(Source material Opens)

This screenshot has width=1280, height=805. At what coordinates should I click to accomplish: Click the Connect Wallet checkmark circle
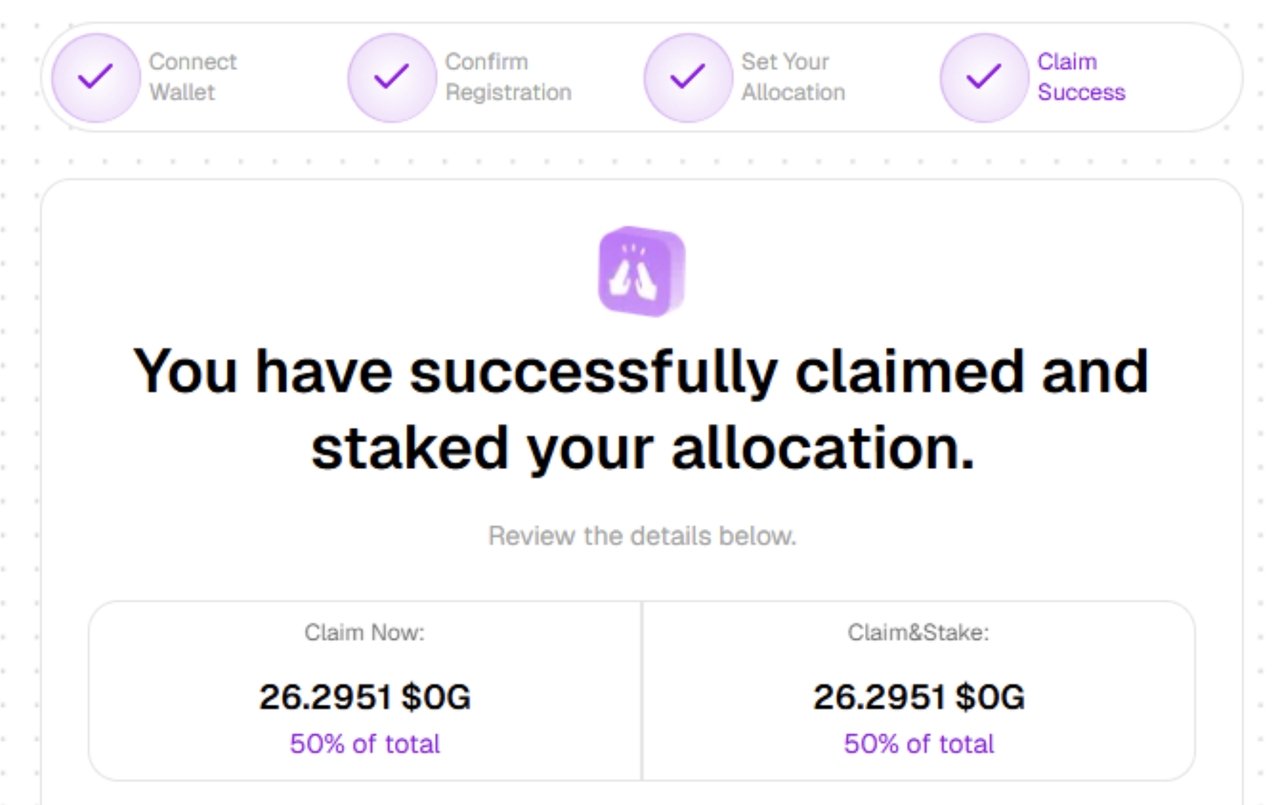[x=94, y=77]
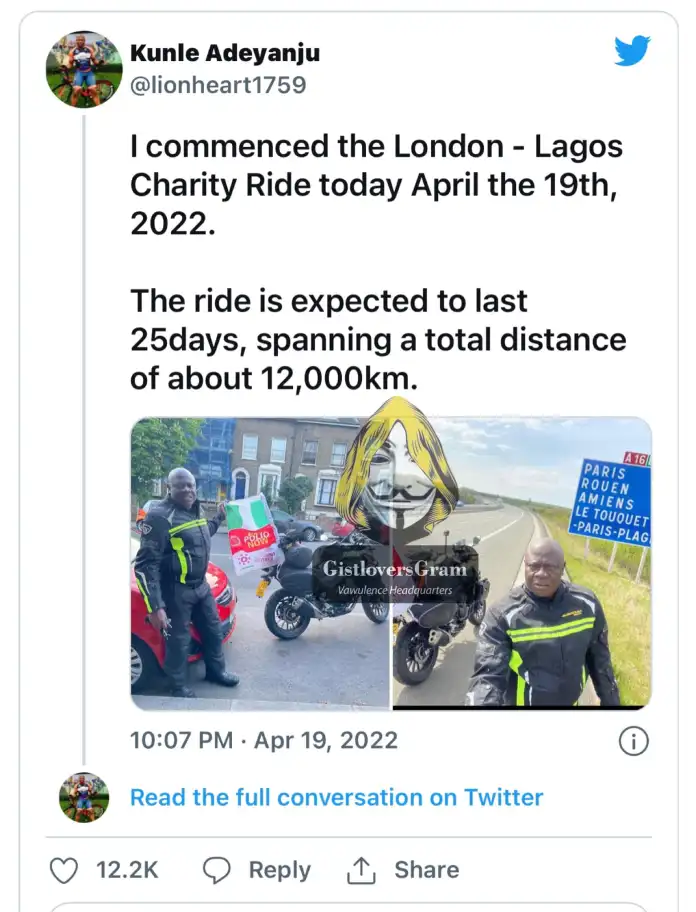
Task: Click the Twitter bird logo
Action: tap(632, 50)
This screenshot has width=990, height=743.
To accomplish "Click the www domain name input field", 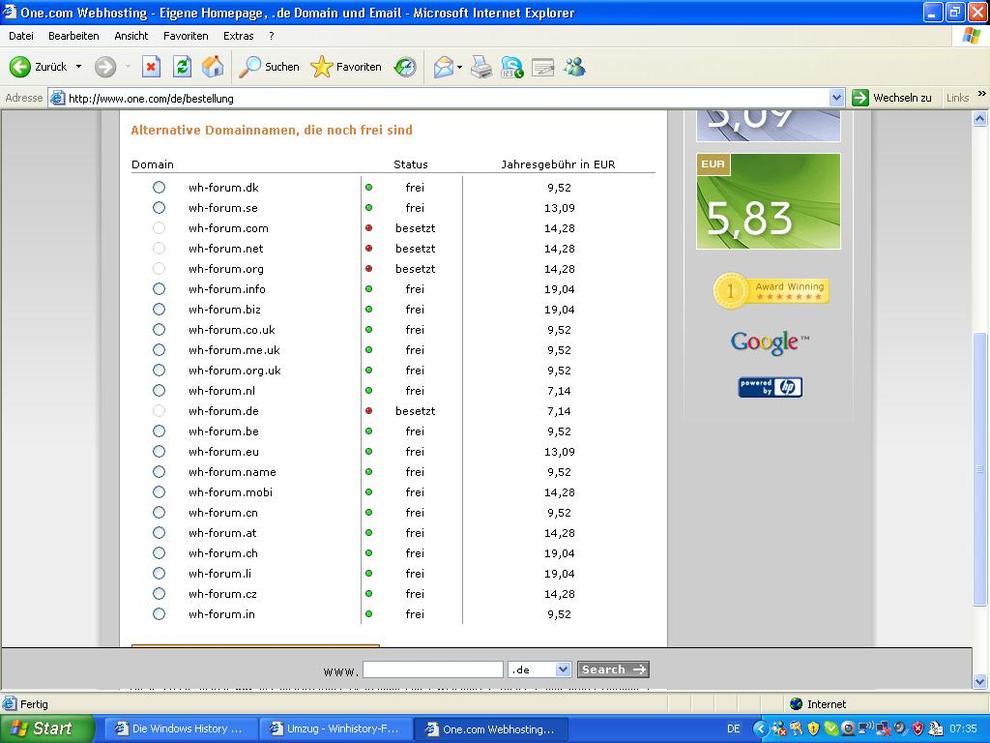I will pos(432,670).
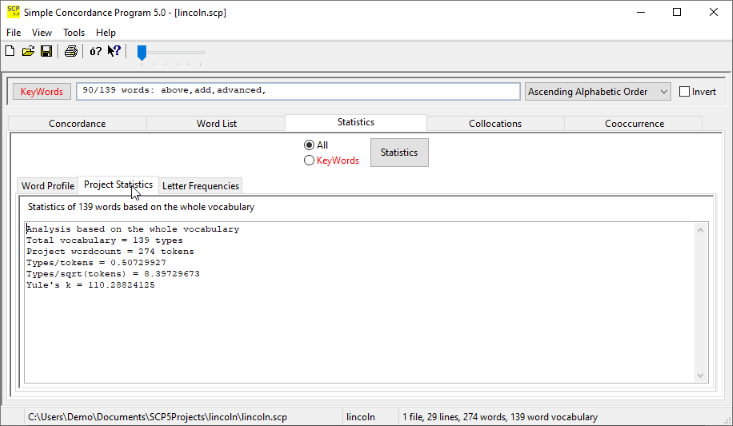The image size is (733, 426).
Task: Enable the Invert checkbox
Action: click(x=685, y=92)
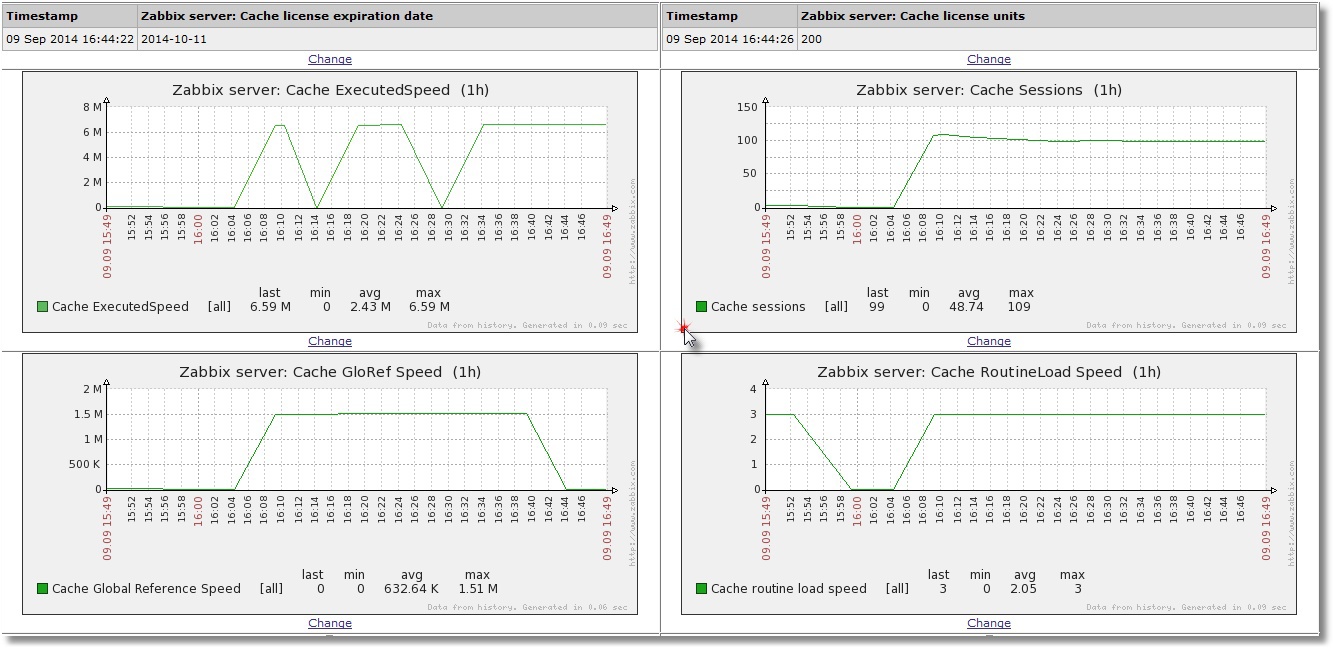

(Source material Closes)

▸ **Exercise**: Repeat each line of the material, unaltered, from the first through the line with "This screenshot has width=990, height=743.", and include no pictures.

▸ **Exercise solution**:
This screenshot has width=1280, height=805. At what coordinates should I click to accomplish: Click the Connect Wallet checkmark circle
[x=94, y=77]
Task: Click the Twitter bird logo
Action: tap(632, 50)
This screenshot has width=990, height=743.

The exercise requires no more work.